■ **PROBLEM TO SOLVE**
Repeat the material from the line with "Task: Collapse the response JSON root brace" to the line with "Action: [31, 19]", both included, word for word. Omit the pictures from your answer.

■ **PROVIDED RECORDS**
^^^^^^^^

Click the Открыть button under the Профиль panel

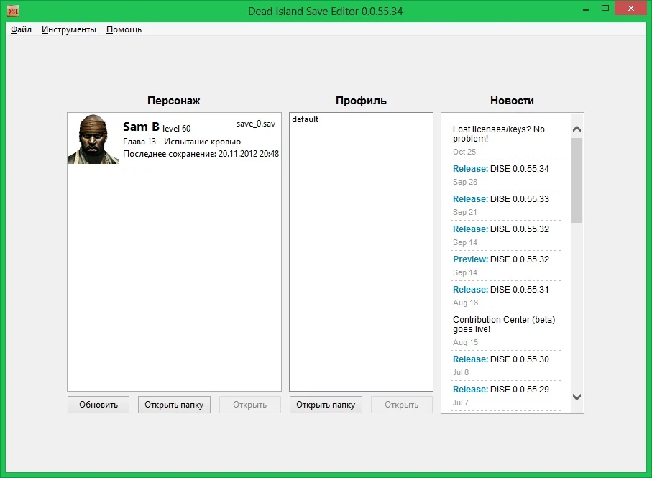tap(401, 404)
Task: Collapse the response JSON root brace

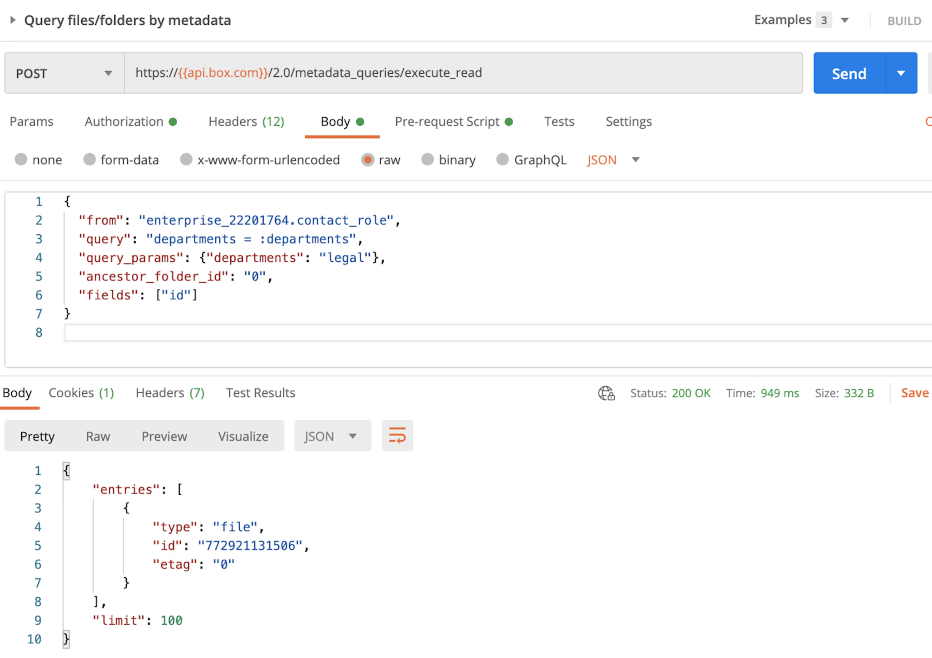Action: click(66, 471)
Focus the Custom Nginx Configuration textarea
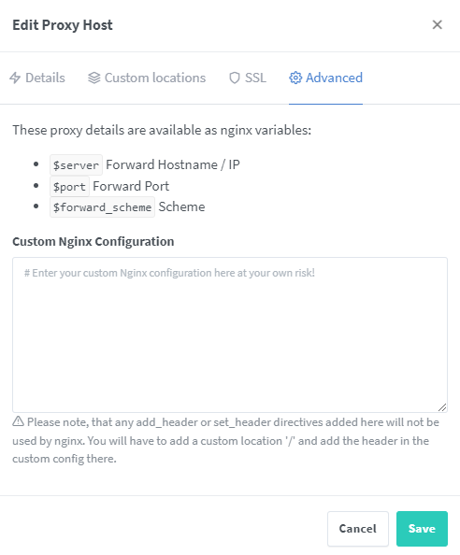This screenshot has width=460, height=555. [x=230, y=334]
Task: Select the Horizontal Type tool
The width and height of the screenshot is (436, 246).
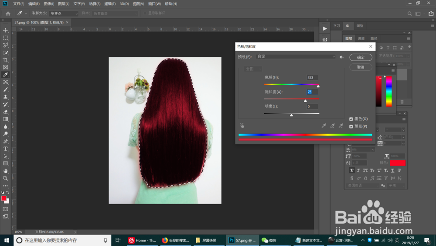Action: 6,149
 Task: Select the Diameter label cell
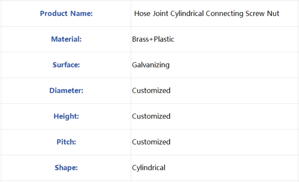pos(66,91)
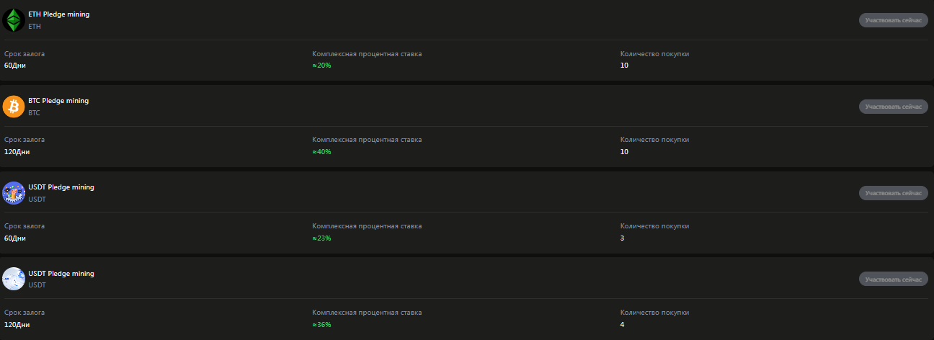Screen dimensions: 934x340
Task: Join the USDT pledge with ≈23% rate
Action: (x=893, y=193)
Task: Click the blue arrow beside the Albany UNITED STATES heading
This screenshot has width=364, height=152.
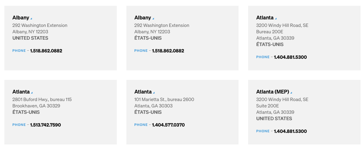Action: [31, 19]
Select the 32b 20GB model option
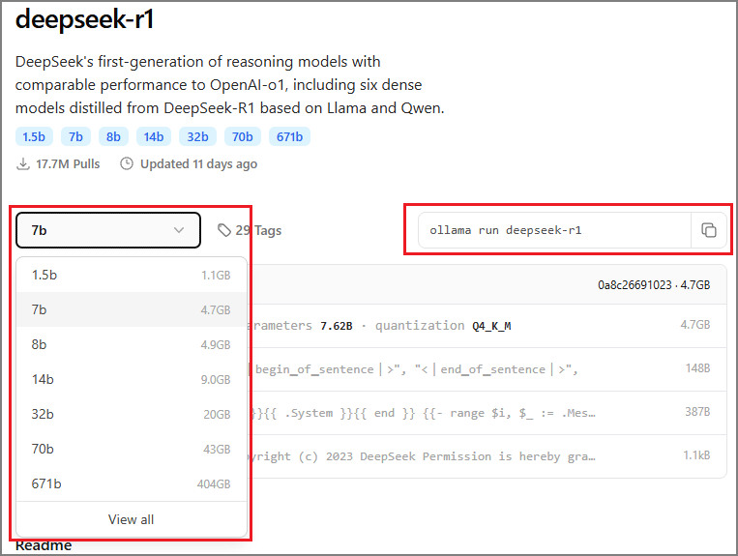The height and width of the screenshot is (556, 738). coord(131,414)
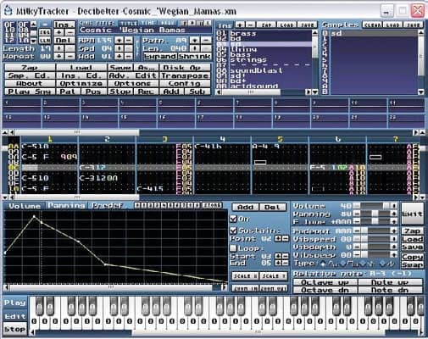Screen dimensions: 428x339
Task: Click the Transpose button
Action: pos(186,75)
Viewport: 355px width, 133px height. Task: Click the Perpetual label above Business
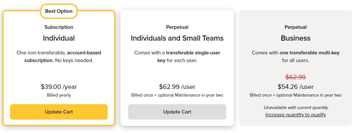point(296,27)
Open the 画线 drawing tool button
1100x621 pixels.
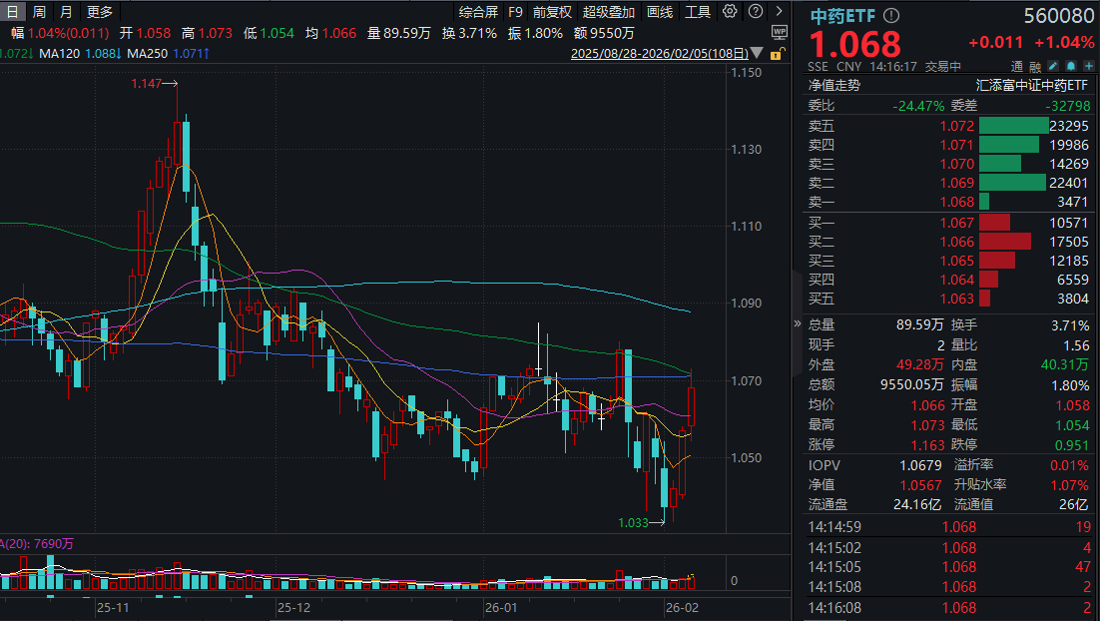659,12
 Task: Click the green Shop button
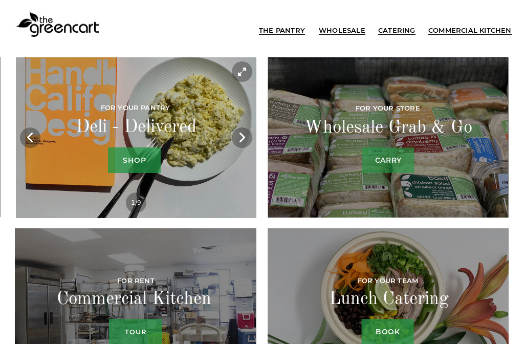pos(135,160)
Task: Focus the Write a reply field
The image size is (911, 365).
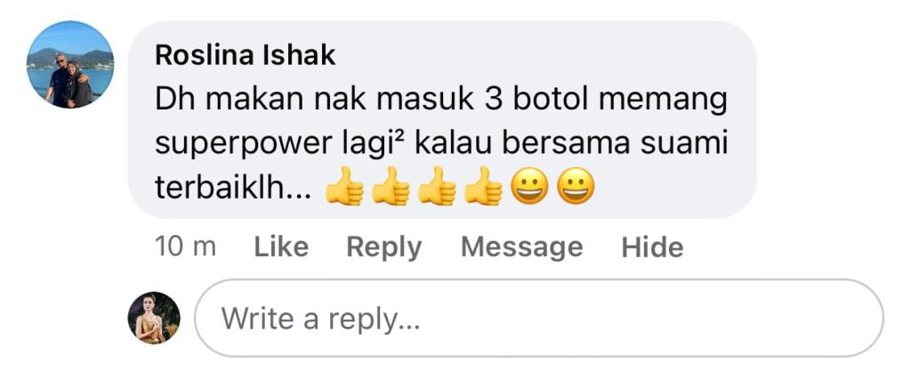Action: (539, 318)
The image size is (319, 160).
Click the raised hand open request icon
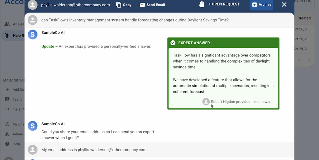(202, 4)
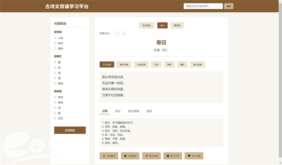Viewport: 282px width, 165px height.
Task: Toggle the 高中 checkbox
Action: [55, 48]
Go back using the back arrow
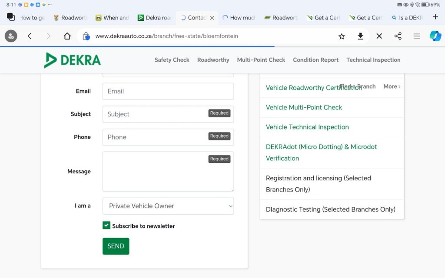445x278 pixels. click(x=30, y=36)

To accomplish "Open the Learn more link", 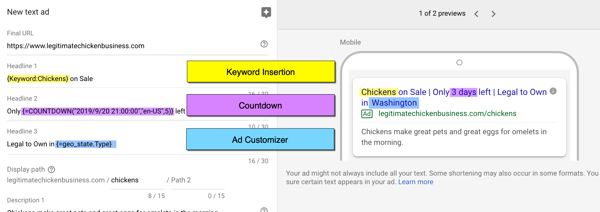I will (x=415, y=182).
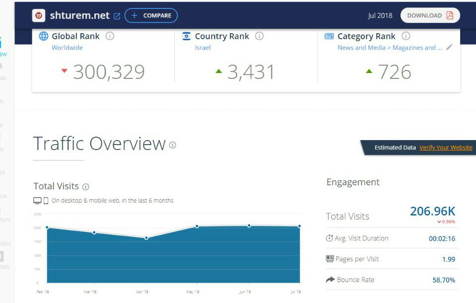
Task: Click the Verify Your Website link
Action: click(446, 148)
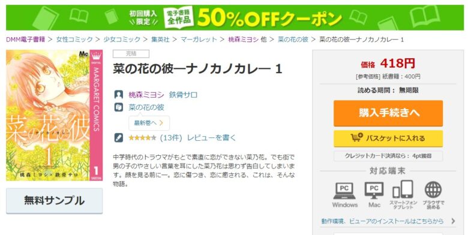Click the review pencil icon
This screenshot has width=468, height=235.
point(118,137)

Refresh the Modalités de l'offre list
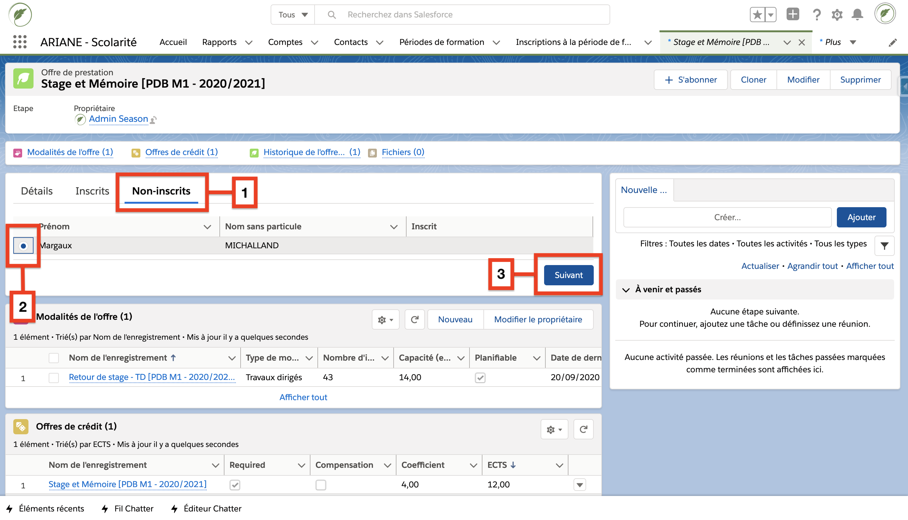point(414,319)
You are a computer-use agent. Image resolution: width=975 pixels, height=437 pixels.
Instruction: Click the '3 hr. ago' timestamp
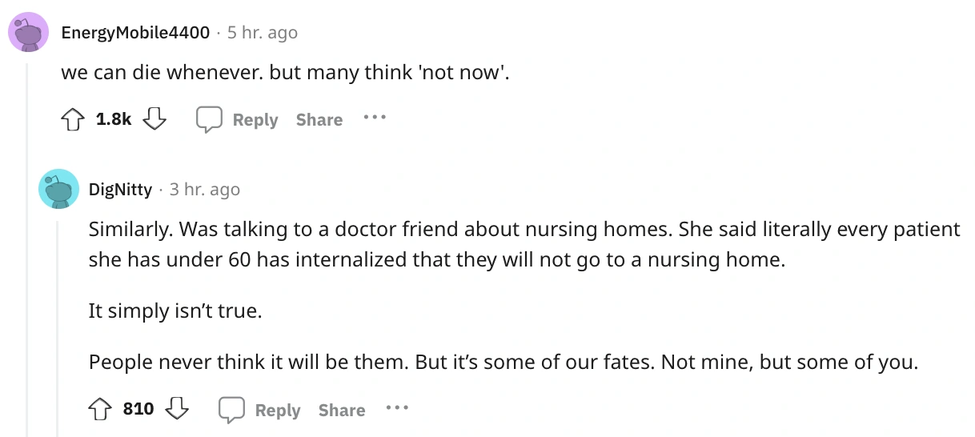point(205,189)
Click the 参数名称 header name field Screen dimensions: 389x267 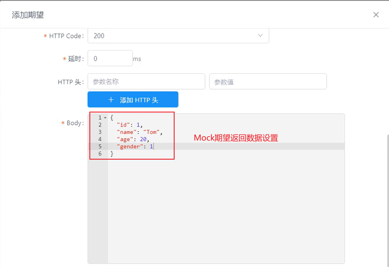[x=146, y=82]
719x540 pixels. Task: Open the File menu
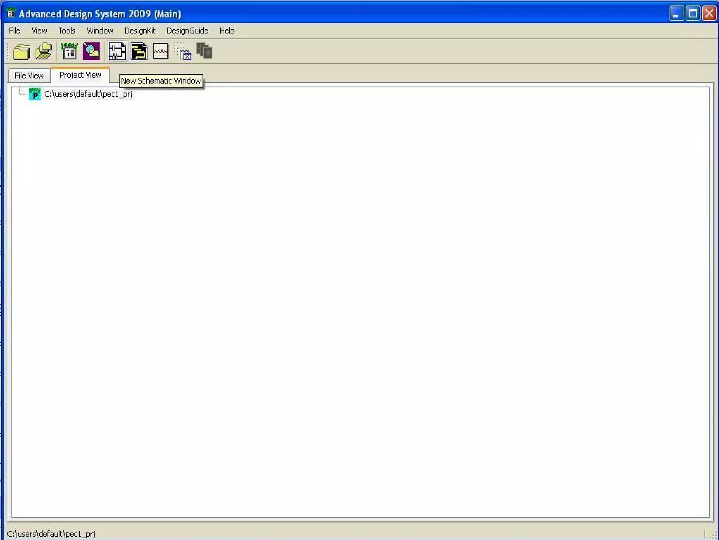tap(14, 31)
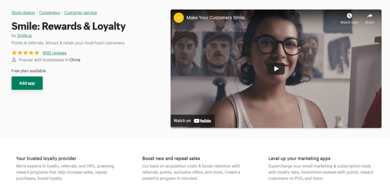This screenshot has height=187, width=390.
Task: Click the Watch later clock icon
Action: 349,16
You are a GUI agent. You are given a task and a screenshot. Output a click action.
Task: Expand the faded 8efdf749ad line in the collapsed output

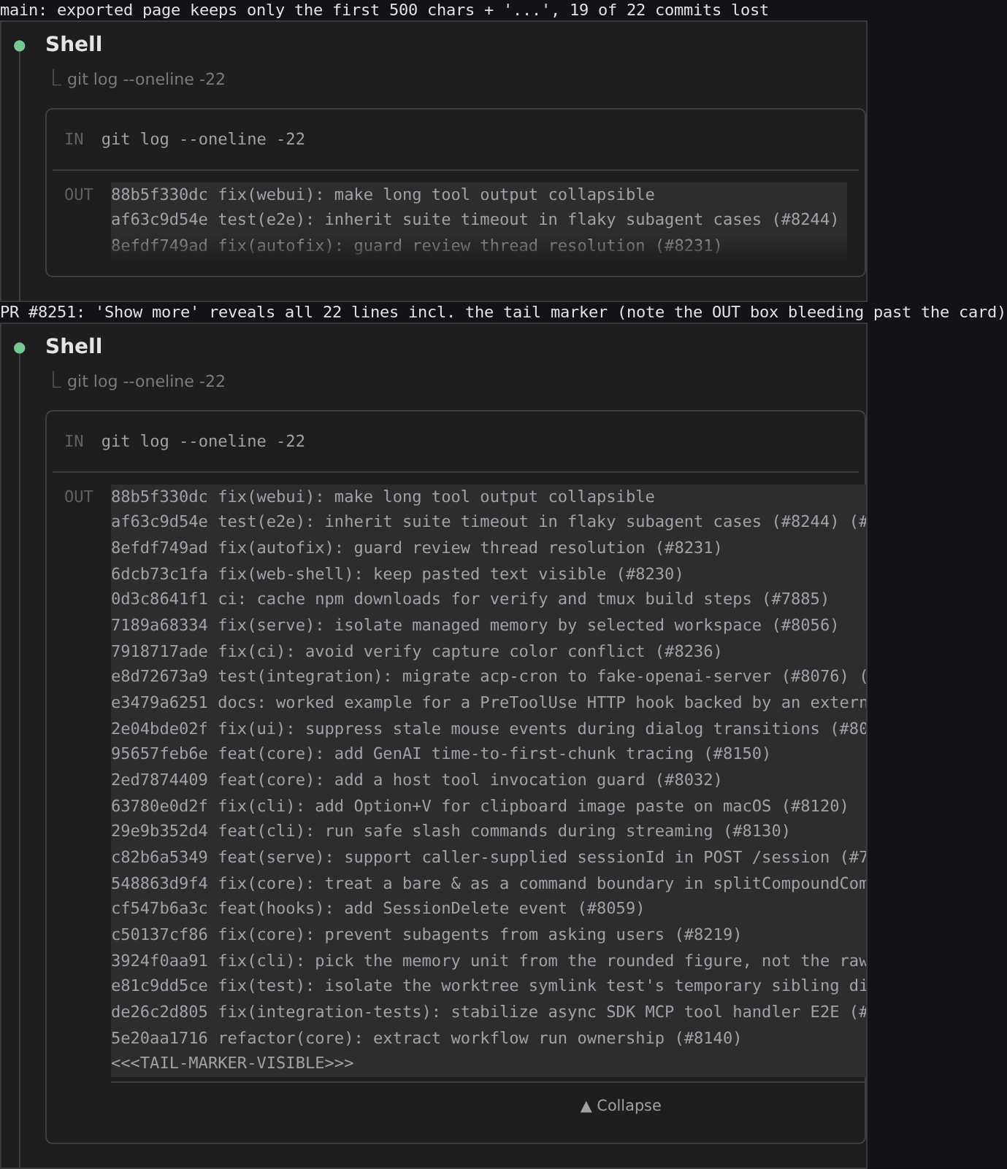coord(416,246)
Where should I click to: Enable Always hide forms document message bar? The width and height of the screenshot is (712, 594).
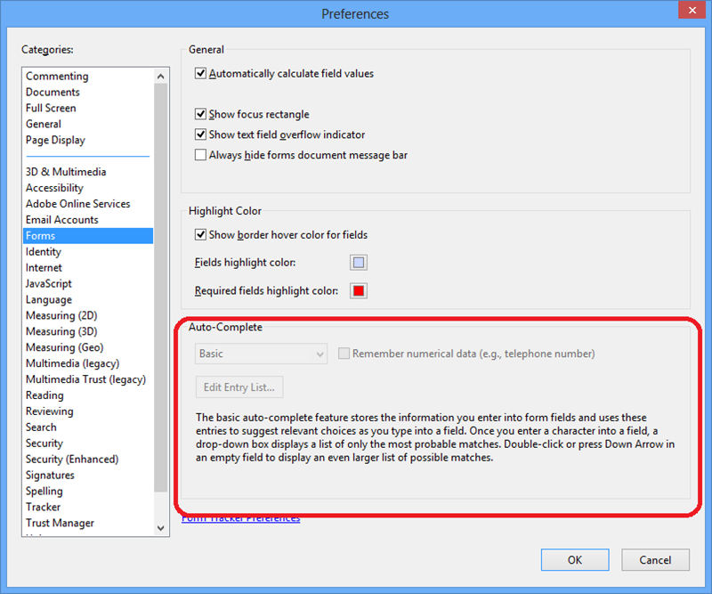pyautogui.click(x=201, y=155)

^^^^^^^^

■ **FULL SOLUTION**
Task: Collapse the response JSON root brace

Action: click(66, 471)
Focus the Custom Nginx Configuration textarea
This screenshot has width=460, height=555. [x=230, y=334]
Task: Select the Horizontal Type tool
The width and height of the screenshot is (436, 246).
Action: 6,149
 Task: Select the Diameter label cell
pos(66,91)
Screen dimensions: 934x340
Task: Join the USDT pledge with ≈23% rate
Action: (x=893, y=193)
Task: Click the blue arrow beside the Albany UNITED STATES heading
This screenshot has width=364, height=152.
Action: [31, 19]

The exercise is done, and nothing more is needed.